Immunohistochemistry was performed as previously described8. Briefly, following deparaffinisation and rehydration of paraffin embedded tissue slides, endogenous peroxidise activity was blocked with 3% Hydrogen peroxide. 10 mmol/L citrate buffer was used for antigen retrieval. Blocking reagent (Dako) was used to block nonspecific binding. 1.5 µg/mL concentration of PAPP-A antibody (Sigma Aldrich; HPA 001667) was used with overnight incubation at 4 °C. Secondary anti-rabbit antibody HRP (Dako) incubation was performed for 60 min8. 3-amino-9-ethylcarbazole (AEC) was used as the chromogen. Human placenta provided positive control staining for PAPP-A. Primary antibody substituted with the same concentration of rabbit IgG was used as a negative control. ScanScope XT (Aperio) was used to scan slides. Two independent investigators conducted immunohistochemical reactivity evaluations. PAPP-A expression was grouped into four grades: IHC 3+ , strong staining; IHC 2+, moderate staining; IHC 1+, weak staining and IHC 0, no staining. This method was performed in accordance with the relevant guidelines and regulations.

Migration and invasion assays

Boyden chamber inserts were used to perform migration and invasion assays as previously described8. For invasion assays the Boyden chamber inserts were coated with Matrigel (Becton, Dickinson and Company, USA). 0.1% crystal violet solution (Sigma, USA) was used to stain the insert membrane, followed by analysis with Cell Sensi Software. A monochromatic Olympus camera was used to photograph cells. Migrated or invasive cells on the base of the insert were observed with 10X objective lens and counted from three random fields of view. Average of migrated or invaded cells was calculated from independent experiments repeated three times as previously described36. These methods were conducted in accordance with the relevant guidelines and regulations.

Proliferation assay

In 96 well plates, 10,000 cells per well were seeded in triplicate. Cells were treated as indicated. The Water-soluble tetrazolium (WST-1) assay (Roche Applied Science, Germany) was conducted to measure relative cell numbers with a Bio-Rad iMark plate reader. This method was performed in accordance with the relevant guidelines and regulations.
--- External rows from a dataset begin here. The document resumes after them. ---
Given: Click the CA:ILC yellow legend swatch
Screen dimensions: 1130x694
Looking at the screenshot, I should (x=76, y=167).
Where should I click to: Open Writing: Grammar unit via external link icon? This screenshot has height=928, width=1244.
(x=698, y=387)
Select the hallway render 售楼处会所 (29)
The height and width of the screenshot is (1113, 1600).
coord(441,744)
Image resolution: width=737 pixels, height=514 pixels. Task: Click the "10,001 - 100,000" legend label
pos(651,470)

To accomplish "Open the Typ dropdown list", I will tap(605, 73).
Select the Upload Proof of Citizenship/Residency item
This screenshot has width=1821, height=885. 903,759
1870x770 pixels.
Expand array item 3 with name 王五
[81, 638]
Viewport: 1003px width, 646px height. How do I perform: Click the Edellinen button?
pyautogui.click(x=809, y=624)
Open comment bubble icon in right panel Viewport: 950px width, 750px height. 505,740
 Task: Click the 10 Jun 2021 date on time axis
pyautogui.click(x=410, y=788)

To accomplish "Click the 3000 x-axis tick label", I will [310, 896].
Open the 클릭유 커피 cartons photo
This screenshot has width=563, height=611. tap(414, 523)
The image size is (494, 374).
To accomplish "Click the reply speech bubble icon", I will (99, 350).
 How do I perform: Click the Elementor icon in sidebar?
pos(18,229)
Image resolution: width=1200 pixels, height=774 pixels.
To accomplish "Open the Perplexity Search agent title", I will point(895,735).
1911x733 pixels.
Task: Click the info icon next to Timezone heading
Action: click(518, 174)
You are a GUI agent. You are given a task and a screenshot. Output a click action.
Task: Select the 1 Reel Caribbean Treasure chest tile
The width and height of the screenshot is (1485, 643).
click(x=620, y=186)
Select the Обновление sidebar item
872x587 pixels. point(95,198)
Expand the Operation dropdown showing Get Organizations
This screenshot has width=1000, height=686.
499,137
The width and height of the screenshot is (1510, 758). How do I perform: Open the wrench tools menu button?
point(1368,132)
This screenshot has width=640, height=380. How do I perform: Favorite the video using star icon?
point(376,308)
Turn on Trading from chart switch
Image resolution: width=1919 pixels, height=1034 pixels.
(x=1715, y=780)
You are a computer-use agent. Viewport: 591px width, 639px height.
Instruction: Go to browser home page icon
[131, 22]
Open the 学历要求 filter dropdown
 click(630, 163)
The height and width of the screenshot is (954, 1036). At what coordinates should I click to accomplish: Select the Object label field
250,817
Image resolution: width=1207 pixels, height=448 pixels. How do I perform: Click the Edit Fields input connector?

Analysis of publically available breast cancer genomics datasets

Analysis of publically available breast cancer genomics datasets was performed using cBioportal and SurvExpress37,38. Data shown are from analysis performed on March 28th 2018.

Statistical analysis

All statistical comparisons of data sets were performed using Student’s two-tailed t-test, Anova or Kaplan–Meir survival analysis in Prism software version 5.00 (GraphPad Software Inc). The Fisher’s Exact and chi-square tests were used as statistical tools to investigate the relationship between expression of PAPP-A and pathological parameters. Statistical significance was set at P < 0.05. Cox's regression analysis was used to determine hazard ratios for overall survival. Kaplan–Meier analysis was performed to plot progression-free survival and overall survival along with curves to determine the relationship between PAPP-A expression and patient survival.

Ethical approval and informed consent

All tissue donors provided written informed consent for tissue collection and research, which was covered by protocols approved by the Austin Health Human Research Ethics Committee, Melbourne, Australia (Approval Number H2012/04446).